Less silvery and lacking wormwood's pungent odor is its relative, mugwort (Artemisia vulgaris). Referred to as the "mother of herbs" in Walafrid Strabo's famous 9th-century poem Hortulus, mugwort was reputed to ease childbirth, cleanse the womb, and restore a woman's "flowers."[5] A menace to most modern garden enthusiasts, mugwort was also believed to ward off evil and was a common ingredient in medieval gruit—an herbal mixture used to flavor beer.

Pennyroyal (Mentha pulegium) is a potent herb. Like mugwort, it was used by midwives in the Middle Ages and is also grown at The Met Cloisters

The strong and acrid pennyroyal (Mentha pulegium) is not as mouthwatering as its relatives peppermint and spearmint. Found growing wild in moist soils near streams, this aromatic mint was once thought to be a natural flea repellent (pulex means "flea" in Latin). Like most plants in the Middle Ages, pennyroyal was considered a versatile herb. Known to be a powerful abortifacient, it was mentioned numerous times in The Trotula, from issues regarding a women's cycle, to pain of the womb. It was also noted as a remedy for cramps and colds.

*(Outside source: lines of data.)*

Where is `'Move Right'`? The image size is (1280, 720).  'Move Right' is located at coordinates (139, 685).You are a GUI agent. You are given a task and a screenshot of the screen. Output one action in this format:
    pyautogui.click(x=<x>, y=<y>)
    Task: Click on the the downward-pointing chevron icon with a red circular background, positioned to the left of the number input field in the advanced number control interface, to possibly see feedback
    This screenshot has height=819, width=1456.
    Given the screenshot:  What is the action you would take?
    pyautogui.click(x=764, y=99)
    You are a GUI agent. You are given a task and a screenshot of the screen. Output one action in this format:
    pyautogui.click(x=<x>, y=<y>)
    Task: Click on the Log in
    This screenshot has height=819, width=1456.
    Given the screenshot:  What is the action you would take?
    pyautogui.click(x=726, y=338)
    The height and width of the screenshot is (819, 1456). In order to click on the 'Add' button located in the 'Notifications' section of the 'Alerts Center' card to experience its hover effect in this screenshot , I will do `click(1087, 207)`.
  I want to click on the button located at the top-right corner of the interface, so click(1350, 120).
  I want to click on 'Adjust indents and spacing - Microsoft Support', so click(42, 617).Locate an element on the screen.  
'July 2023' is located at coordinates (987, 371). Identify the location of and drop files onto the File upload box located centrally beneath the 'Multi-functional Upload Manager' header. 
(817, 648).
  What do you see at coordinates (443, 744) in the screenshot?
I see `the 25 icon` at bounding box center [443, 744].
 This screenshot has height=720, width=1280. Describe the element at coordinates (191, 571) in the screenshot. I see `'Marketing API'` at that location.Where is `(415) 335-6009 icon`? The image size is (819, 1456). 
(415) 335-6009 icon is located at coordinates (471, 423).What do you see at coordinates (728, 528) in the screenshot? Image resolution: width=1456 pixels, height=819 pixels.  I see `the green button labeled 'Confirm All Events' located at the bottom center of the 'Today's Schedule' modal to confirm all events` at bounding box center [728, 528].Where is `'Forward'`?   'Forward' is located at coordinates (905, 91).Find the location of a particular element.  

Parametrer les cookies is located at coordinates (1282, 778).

Right: Pennyroyal (Mentha pulegium) is a potent herb. Like mugwort, it was used by midwives in the Middle Ages and is also grown at The Met Cloisters.

The Trotula is a fascinating look into women's health and treatment in the Middle Ages. My most recent travels took me through the seaside region near Salerno. With its fresh air, beautiful views, endless water, and fertile land, it was easy to see how it had become a center for healing all those years ago.

Cheers to Trota!


Notes

[1] Monica H. Green, The Trotula: An English Translation of the Medieval Compendium of Women's Medicine (Philadelphia: University of Pennsylvania Press, 2002), 79.

[2] Green, "Who/What Is 'Trotula'?" Accessed at Corpus of Electronic Texts (CELT). http://celt.ucc.ie/whowhat2008.pdf.

[3] Hildegard von Bingen, Physica: The Complete English Translation of Her Classic Work on Health and Healing, trans. Priscilla Throop (Vermont: Healing Arts Press, 1998), 21.

[4] Margaret B. Freeman, Herbs for the Medieval Household (New York: The Metropolitan Museum of Art, 1943), 31.

[5] David E. Allen and Gabrielle Hatfield, Medicinal Plants in Folk Tradition: An Ethnobotany of Britain and Ireland (Cambridge: Timber Press, 2004), 297.